Work required
Retype exactly the lines below, starting with the line that contains "Where should I click to: Click" and ending with the last line; leave out any pictures.

::: The data :::

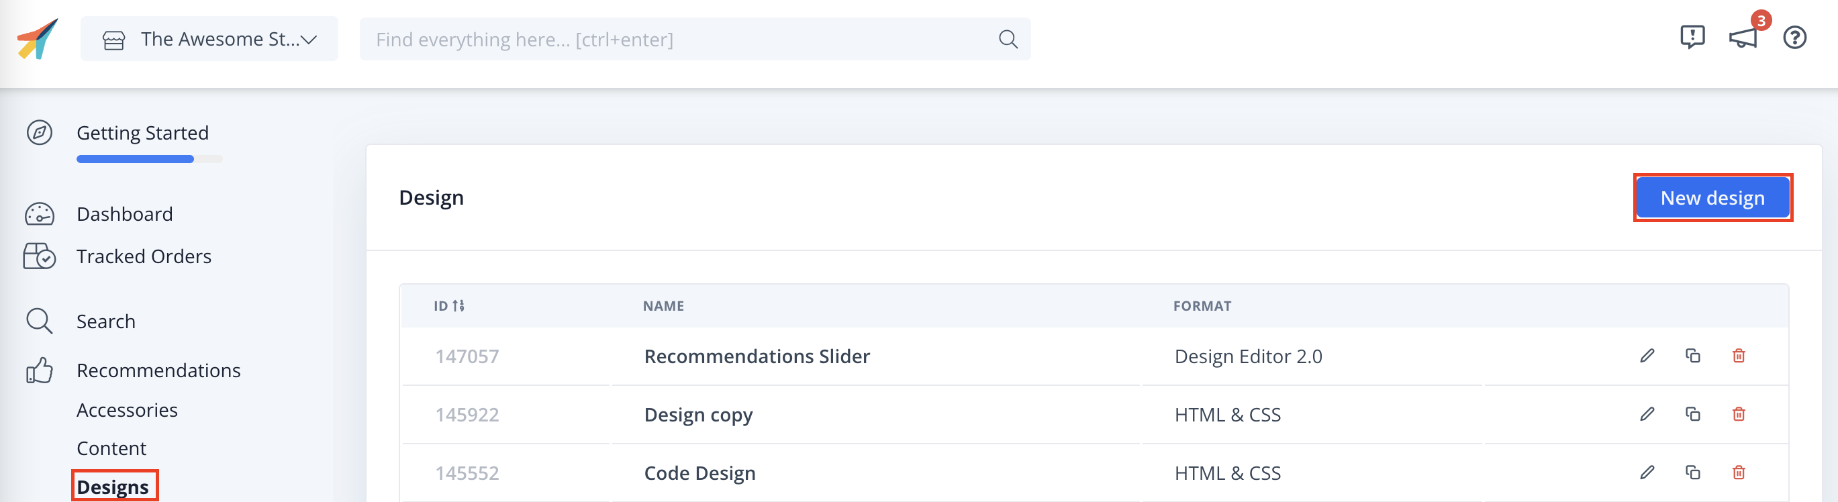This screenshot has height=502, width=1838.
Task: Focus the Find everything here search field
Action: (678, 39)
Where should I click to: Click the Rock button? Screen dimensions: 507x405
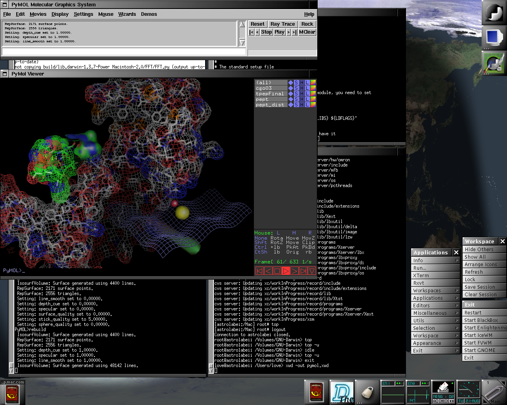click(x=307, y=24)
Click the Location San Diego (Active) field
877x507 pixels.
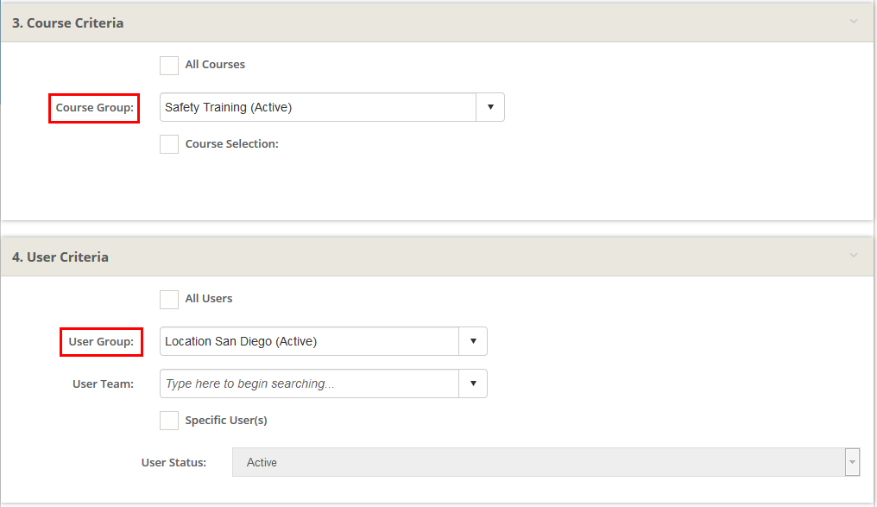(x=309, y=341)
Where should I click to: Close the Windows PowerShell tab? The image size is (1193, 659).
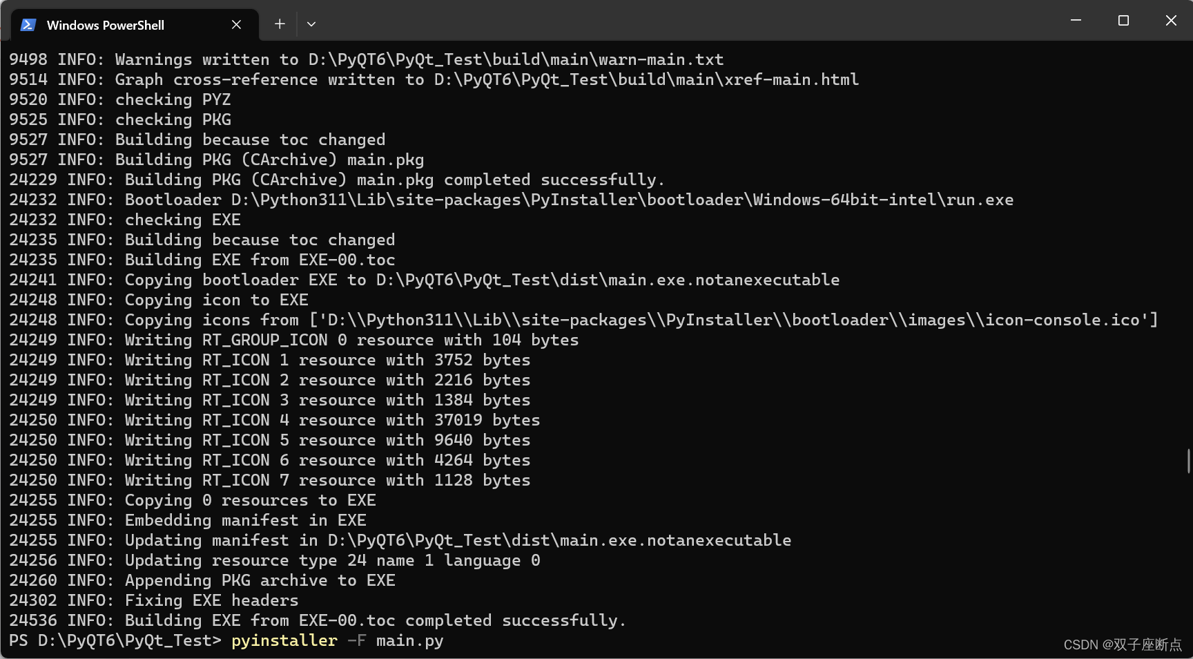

:::

Answer to this problem
Where should I click to: Click the Rock button? Screen dimensions: 507x405
click(x=307, y=24)
Click the Location San Diego (Active) field
877x507 pixels.
(x=309, y=341)
Where should I click to: Close the Windows PowerShell tab? The image size is (1193, 659).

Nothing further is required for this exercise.